China has a variety of lending instruments at its disposal, each with distinct features and functions. Since the mid-2010s two initiatives have come to epitomize China's growing role in cross-border lending: the Belt and Road Initiative, and the Beijing-based and China-led Asian Infrastructure Investment Bank.
Both initiatives have gained large visibility due to a combination of financial resources, a significant network of signatory countries and the hostility of the U.S. Still, the amount of money actually deployed so far has been relatively small. BRI loans are only about 10% of China's total lending.
While loan terms are often not disclosed -- China is not a member of the Paris Club -- available evidence suggests that BRI loans, unlike those offered by the World Bank, offer terms and conditions similar to those associated with normal commercial loans. Beijing does not impose economic or social reforms as loan conditions, which appeals to countries with existing debt or governance issues.
Chinese financial assistance has also been deployed in the less known but hugely effective form of bilateral currency swap agreements. Following the U.S. Federal Reserve's playbook, the People's Bank of China, China's central bank, has so far signed currency swap agreements -- bilateral liquidity lines -- with at least 32 countries, the latest being Myanmar. For countries with limited foreign exchange reserves, these agreements have been a godsend.
Pakistan has activated its swap line with China on a couple of occasions, once in 2013 and then again in 2017, which allowed it to fend off financial instability.
Bilateral lending and liquidity provisions have allowed China to quietly and unthreateningly advance its goal of playing a greater role in international finance within the constraints posed by its own currency, the yuan, which has limited international circulation.
China will continue to provide short-term liquidity to emerging markets and developing countries, thereby addressing the existing gap in the current system. In Asia, for instance, no country to date has ever accessed the IMF flexible credit line.
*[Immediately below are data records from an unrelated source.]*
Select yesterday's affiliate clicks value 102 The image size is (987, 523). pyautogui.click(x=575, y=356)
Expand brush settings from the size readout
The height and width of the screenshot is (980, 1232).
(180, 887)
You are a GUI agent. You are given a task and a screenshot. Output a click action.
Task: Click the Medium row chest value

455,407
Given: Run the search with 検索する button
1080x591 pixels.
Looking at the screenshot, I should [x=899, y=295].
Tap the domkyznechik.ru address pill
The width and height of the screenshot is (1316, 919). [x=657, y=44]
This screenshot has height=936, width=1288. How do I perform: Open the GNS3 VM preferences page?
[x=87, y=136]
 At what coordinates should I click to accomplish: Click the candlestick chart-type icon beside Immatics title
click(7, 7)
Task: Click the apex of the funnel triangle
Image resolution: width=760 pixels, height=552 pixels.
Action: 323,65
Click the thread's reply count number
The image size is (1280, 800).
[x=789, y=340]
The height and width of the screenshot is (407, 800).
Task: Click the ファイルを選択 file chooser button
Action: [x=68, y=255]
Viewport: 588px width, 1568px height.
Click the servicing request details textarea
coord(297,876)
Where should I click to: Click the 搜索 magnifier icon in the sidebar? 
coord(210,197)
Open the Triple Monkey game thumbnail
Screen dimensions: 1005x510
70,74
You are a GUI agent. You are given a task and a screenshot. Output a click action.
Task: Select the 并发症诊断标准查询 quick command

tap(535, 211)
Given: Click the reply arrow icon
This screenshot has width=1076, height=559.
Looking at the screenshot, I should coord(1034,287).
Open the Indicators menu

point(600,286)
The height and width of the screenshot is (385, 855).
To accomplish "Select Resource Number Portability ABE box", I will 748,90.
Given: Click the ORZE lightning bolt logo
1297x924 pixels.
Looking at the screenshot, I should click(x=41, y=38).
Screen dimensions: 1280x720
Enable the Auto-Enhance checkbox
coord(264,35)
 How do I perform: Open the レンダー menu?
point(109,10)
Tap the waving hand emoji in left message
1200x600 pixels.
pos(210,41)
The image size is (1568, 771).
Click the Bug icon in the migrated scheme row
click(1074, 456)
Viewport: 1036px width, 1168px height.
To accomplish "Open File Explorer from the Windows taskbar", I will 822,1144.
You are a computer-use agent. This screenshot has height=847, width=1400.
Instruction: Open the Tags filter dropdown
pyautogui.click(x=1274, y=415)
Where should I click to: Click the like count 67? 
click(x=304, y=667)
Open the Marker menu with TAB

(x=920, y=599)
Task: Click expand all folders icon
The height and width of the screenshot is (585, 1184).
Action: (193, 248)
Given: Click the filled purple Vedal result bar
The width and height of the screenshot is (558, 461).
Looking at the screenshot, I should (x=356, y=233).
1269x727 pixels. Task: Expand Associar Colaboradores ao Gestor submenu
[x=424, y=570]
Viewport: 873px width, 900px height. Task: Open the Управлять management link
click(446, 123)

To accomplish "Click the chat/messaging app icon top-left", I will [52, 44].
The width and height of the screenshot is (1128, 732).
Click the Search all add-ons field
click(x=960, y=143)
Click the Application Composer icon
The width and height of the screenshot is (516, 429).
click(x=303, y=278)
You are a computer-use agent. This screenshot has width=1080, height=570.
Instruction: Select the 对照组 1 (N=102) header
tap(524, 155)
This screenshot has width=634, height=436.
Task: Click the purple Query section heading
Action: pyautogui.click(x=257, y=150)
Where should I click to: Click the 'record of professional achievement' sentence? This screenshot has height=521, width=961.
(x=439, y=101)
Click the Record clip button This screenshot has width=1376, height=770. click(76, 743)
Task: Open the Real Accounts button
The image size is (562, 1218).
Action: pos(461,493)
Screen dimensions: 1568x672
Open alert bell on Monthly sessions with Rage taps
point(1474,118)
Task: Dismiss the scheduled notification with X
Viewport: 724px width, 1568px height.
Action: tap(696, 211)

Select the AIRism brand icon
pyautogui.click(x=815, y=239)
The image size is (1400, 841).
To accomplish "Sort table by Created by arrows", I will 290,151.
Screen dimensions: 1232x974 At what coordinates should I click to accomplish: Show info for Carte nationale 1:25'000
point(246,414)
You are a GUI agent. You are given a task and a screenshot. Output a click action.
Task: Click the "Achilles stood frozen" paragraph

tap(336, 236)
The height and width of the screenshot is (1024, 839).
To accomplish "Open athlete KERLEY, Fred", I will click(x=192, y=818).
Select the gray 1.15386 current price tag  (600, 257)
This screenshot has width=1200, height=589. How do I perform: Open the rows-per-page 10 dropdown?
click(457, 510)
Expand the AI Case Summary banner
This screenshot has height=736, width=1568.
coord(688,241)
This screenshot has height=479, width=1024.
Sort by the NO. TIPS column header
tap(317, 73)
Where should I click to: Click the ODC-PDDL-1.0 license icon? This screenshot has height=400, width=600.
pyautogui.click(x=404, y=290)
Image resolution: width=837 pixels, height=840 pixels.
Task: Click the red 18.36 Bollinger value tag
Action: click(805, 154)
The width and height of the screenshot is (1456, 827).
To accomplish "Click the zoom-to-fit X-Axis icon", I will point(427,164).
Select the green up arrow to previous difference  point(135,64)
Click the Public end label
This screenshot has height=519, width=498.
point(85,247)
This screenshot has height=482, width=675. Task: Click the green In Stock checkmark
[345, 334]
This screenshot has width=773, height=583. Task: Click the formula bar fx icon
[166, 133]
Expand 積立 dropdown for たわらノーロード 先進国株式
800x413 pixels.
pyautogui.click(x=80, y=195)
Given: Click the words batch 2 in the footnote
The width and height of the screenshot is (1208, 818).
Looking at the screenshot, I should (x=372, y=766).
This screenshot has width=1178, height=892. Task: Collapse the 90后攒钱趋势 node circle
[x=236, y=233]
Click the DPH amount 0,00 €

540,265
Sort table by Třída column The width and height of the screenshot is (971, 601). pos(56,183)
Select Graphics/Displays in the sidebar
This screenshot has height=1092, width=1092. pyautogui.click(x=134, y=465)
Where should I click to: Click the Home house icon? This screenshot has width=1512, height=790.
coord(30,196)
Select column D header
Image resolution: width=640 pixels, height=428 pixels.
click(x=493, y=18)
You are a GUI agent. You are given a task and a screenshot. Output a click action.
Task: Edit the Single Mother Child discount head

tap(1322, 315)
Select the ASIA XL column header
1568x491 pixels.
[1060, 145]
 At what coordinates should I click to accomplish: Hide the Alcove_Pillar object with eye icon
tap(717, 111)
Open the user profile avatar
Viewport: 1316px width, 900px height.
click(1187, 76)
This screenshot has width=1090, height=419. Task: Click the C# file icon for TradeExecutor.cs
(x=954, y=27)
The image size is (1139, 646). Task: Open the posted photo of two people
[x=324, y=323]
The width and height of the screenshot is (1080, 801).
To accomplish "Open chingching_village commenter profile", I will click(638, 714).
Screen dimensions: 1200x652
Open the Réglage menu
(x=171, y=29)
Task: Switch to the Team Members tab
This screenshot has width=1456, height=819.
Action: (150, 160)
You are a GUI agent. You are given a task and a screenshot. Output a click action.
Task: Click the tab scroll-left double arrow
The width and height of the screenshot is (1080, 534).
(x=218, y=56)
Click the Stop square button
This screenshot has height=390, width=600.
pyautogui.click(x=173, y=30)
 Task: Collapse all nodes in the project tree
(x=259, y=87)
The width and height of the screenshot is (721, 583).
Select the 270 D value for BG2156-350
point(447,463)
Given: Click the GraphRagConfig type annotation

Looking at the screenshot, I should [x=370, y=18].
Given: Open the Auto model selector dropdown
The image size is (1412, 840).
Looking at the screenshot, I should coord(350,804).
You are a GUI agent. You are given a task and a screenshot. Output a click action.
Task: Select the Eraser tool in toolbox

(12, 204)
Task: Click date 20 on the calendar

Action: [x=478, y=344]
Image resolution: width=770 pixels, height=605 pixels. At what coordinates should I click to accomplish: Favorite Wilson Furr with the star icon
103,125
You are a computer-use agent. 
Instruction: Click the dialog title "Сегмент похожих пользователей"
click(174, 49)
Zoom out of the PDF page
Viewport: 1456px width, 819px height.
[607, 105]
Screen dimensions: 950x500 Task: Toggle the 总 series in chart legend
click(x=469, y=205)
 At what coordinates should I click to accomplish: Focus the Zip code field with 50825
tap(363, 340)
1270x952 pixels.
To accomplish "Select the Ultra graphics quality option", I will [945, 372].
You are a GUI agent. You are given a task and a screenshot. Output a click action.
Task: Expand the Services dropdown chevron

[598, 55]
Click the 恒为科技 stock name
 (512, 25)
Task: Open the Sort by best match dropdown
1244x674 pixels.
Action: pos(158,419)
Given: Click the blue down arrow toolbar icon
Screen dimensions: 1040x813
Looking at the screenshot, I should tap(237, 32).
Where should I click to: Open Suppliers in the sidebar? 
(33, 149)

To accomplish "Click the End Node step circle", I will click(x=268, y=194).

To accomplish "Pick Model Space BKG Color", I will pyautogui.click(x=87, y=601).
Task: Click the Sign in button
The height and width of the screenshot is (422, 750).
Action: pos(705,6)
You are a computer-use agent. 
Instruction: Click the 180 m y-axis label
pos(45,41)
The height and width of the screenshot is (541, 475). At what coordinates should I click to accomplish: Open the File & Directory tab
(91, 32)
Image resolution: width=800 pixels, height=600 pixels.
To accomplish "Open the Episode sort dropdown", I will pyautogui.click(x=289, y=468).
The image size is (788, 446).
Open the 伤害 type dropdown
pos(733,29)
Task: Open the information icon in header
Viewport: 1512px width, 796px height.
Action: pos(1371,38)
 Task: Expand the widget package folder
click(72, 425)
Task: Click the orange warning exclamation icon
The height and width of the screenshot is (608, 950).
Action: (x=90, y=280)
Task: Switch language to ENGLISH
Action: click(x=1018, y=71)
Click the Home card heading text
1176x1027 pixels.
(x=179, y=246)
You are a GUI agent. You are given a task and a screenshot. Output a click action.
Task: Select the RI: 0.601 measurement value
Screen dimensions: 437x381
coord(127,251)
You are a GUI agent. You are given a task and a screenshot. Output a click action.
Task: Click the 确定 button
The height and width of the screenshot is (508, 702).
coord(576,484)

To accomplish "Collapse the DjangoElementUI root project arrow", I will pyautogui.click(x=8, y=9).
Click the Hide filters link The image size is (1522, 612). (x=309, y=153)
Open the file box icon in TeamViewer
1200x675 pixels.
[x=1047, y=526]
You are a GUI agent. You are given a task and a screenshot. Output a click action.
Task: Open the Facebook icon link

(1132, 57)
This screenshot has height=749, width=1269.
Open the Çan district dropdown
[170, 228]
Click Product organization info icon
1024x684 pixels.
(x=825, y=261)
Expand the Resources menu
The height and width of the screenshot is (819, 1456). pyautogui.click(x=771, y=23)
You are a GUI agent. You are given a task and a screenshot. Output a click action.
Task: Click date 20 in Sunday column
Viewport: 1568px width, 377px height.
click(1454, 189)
There have only been a few IMF programs for smaller developing countries in the Asia-Pacific region in the past two decades, and in East Asia there have been none.
By gaining friends in countries that feel that they are being ignored or mistreated by other international financial institutions, and implicitly by the United States, China is taking control of key streams of regional cooperation in Asia. After watching the U.S. use loans and swap lines to selectively provide funding and liquidity in dollars, China is now doing the same.
It is still too early to call this the beginning of the Beijing consensus, as limitations of the yuan as an international currency constrain China's bilateral lending capacity and increase creditor risk.
However, while these limitations mean China cannot yet establish an alternative system to the current U.S.-led one, its much-expanded position in bilateral lending is now driving international action to focus on the need to improve the way the IMF and other multilateral development banks provide funding, and how to make the conditions attached to those loans more flexible.